Have you ever begun to wonder if you are the one that is cycling? That because you recognize the signs in your loved one, you are actually the one that begins to spiral first? I have. Recently I have begun to believe that even when I am afraid of how bad it may get, I am knowingly elongating the process by not just stepping out of my box and confronting the situation. How I respond is so often based on how much energy I have but also how stubborn I am being in the moment. I can state time and time again that we shouldn't have to live like this. That we hate walking on eggshells. But at the end of the day, it is my responsibility to remember that this is an illness that alters my husband's personality and ability to take on life and therefore, it is my responsibility to help him back to himself.

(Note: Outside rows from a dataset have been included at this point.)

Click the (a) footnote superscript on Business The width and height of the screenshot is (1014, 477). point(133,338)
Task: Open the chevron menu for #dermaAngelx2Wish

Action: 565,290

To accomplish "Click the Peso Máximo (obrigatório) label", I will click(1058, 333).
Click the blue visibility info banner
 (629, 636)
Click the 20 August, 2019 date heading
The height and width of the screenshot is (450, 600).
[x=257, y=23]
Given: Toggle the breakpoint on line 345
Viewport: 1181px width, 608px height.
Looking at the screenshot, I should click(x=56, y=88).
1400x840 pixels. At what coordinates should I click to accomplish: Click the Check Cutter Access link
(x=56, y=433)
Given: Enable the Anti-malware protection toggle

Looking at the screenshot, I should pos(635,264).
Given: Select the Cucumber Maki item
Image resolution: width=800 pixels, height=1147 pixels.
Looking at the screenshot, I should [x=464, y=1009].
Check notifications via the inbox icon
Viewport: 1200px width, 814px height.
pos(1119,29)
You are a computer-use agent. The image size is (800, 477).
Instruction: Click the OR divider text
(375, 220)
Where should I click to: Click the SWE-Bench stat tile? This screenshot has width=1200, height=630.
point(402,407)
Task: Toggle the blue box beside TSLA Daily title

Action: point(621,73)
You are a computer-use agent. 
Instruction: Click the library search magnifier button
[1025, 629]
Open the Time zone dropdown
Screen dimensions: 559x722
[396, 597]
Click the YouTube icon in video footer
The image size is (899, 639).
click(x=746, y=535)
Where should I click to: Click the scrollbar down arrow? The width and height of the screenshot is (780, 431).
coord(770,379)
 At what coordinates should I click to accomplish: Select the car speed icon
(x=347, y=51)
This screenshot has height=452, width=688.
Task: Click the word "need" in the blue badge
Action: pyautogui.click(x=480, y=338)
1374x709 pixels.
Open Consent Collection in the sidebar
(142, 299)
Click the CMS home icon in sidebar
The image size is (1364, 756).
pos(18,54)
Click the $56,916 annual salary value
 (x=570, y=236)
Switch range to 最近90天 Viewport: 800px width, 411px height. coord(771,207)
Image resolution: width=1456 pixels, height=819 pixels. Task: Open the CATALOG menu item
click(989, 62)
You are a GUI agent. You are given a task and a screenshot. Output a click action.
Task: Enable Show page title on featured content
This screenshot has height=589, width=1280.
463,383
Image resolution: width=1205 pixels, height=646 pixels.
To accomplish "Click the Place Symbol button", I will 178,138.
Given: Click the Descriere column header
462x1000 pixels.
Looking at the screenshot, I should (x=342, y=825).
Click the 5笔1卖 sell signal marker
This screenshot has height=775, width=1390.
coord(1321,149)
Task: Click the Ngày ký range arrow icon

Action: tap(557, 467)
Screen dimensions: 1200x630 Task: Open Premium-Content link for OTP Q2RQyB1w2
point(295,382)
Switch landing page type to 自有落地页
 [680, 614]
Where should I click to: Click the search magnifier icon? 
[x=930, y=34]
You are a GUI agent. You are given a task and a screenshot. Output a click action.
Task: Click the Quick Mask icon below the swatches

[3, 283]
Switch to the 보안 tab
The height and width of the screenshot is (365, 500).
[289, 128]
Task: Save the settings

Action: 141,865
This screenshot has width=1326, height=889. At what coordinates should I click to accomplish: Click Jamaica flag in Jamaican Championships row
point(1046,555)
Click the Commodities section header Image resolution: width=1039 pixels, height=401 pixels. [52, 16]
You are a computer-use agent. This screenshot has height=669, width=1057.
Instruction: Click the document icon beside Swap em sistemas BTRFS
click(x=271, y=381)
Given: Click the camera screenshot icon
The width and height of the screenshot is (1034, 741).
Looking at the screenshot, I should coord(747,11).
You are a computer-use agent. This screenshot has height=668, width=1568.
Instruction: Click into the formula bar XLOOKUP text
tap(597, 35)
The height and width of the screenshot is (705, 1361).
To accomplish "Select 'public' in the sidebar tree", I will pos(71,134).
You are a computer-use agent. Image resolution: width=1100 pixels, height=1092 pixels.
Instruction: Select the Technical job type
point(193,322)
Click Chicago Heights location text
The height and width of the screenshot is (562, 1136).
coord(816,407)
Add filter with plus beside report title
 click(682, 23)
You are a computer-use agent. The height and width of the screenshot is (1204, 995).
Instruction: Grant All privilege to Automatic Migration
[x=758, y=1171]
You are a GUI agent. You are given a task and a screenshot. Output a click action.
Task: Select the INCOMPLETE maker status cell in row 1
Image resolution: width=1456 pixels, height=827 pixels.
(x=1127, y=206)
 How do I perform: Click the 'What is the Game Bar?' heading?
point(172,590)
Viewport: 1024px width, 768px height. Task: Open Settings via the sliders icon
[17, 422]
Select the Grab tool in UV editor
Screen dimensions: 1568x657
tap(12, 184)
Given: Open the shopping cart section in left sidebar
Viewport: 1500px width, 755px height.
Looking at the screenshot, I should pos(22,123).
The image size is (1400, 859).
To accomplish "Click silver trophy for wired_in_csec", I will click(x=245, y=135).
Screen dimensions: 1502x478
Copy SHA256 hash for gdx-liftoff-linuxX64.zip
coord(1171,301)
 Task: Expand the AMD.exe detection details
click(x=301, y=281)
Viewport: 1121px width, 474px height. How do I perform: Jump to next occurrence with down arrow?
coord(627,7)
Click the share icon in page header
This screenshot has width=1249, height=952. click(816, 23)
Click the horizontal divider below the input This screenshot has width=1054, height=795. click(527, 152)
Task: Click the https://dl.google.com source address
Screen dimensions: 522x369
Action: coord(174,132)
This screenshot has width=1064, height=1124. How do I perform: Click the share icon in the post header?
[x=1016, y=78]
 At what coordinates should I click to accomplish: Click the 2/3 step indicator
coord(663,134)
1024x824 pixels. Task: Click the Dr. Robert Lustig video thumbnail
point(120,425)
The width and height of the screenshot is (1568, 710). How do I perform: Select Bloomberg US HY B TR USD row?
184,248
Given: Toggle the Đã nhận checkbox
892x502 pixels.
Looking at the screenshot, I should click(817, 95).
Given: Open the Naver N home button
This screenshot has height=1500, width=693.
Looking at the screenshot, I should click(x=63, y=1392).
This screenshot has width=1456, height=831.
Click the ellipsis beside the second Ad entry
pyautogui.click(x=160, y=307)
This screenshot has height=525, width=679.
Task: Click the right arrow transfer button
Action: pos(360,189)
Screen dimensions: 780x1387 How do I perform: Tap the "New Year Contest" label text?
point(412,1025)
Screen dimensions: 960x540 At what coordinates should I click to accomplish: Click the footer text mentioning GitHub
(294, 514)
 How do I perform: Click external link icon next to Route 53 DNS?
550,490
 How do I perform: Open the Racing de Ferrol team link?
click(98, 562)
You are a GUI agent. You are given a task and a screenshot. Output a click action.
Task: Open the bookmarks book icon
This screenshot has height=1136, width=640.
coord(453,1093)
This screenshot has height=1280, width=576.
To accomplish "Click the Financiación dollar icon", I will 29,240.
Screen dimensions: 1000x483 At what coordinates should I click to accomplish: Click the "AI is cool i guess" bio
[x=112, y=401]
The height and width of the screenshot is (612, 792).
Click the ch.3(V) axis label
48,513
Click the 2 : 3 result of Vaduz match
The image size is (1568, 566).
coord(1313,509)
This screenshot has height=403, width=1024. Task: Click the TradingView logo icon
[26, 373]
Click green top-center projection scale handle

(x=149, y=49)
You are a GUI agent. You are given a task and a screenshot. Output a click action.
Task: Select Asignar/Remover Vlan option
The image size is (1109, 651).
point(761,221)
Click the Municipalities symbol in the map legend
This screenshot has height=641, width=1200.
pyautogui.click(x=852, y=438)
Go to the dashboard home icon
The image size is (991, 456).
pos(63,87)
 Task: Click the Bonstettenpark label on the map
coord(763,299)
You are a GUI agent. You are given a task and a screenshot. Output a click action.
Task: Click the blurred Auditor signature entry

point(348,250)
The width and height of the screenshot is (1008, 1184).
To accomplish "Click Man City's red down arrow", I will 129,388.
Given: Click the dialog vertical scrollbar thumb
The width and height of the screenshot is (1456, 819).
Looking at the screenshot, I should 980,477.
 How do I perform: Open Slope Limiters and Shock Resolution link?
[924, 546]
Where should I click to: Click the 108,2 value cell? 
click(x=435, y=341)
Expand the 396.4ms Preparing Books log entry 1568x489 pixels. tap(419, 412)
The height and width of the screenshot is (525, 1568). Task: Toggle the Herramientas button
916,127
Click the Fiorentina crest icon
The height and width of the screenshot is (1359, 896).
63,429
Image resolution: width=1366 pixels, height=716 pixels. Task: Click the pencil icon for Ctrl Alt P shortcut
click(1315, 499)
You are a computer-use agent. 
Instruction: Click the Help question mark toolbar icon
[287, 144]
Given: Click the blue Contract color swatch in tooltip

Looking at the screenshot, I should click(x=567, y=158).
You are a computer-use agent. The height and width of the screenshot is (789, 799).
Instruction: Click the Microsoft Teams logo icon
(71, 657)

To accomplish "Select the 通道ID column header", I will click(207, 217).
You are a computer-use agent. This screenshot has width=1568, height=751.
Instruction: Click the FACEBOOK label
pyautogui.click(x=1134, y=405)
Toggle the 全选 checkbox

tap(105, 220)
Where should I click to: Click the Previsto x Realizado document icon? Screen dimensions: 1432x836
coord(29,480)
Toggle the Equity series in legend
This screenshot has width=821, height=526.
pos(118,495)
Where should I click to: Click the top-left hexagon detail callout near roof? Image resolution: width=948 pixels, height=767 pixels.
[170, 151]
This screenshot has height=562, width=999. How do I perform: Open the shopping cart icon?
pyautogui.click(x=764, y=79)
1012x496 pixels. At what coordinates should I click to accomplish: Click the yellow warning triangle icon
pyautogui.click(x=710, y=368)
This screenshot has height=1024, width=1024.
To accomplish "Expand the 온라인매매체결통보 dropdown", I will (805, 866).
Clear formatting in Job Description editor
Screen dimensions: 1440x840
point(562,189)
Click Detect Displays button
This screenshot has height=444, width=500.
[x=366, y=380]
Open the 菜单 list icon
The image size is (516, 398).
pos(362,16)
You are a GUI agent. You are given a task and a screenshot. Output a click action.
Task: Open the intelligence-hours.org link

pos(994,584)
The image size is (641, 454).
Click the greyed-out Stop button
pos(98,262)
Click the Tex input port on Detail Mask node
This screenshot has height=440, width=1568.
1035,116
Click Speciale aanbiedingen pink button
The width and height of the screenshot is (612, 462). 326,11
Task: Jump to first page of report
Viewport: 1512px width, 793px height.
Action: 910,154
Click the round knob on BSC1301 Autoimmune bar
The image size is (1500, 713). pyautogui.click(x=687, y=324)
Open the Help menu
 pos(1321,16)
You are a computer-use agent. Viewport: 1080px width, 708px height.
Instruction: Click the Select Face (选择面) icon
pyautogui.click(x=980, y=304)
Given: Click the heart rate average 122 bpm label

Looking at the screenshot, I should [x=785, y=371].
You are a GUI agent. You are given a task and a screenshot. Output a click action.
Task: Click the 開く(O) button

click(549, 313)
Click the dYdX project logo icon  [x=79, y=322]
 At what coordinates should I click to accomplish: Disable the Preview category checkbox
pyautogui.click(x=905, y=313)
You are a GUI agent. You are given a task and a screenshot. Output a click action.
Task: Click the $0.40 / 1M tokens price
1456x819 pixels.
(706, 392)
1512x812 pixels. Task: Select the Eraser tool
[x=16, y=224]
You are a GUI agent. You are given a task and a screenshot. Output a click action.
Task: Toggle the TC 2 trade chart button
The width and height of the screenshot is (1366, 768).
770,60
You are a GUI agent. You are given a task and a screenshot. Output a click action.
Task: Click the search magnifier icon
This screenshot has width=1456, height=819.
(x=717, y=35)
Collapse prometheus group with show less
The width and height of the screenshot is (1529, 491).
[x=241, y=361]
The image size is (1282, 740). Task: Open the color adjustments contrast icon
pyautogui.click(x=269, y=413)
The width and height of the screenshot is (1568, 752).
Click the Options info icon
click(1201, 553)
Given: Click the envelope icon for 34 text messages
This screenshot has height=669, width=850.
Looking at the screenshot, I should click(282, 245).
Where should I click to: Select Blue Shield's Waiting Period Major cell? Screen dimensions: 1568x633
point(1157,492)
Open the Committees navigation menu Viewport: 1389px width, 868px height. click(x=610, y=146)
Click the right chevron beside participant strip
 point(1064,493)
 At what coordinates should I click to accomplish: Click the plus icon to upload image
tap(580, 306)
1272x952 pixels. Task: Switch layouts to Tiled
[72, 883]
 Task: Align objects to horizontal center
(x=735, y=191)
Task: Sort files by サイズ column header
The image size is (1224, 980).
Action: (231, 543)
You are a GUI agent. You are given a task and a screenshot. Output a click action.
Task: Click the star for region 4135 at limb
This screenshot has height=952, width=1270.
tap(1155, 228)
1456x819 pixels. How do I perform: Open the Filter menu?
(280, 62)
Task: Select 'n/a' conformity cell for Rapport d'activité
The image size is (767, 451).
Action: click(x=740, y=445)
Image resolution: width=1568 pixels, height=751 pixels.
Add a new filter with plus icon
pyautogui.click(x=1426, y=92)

Easier said than done when we are in the throes of the cycle. We are tired, nervous, watching for signs of it worsening and often hopeless of it getting better quickly enough. For me, I am an ostrich. I will see that he is starting to complain, and starting to hover and point (oh how I hate the pointing) and I will avoid conversations with him at all costs. I will immerse in work, my phone or the other members of the household so as not to feel the stare and hear the sighs. Two weeks out of the most recent cycle I am able to realize how pointless and damaging this approach is. I am able to see that by avoiding and elongating the process, I am not only creating more rough days for him, but also for myself and my family. Preaching tired and anxiety ridden may be true but regardless, unhelpful. In this moment it is clear to me...have the fight. It completes the cycle for him and therefore, for the rest of us. This does not mean that the fight can happen too soon or it is just an argument. The fight for us is a repetitive list of complaints of every aspect of our home and family that renders me completely in shut down mode. Only after a certain point am I able to rear up and say ENOUGH! I have been afraid for that point to come sooner because I do not want it to become my personality. I thrive on responding over reacting, but if I am being honest, I am not myself until my husband and marriage are back in sync. So have the fight. Stop trying to think that they will see what is being done to those around them and remember that it is an illness that brings them to this point. What I know about my husband is that when he can control it, he does. So when he can't, I can't get so tired that I can't help him either. We both have work to do and the time has come to do it!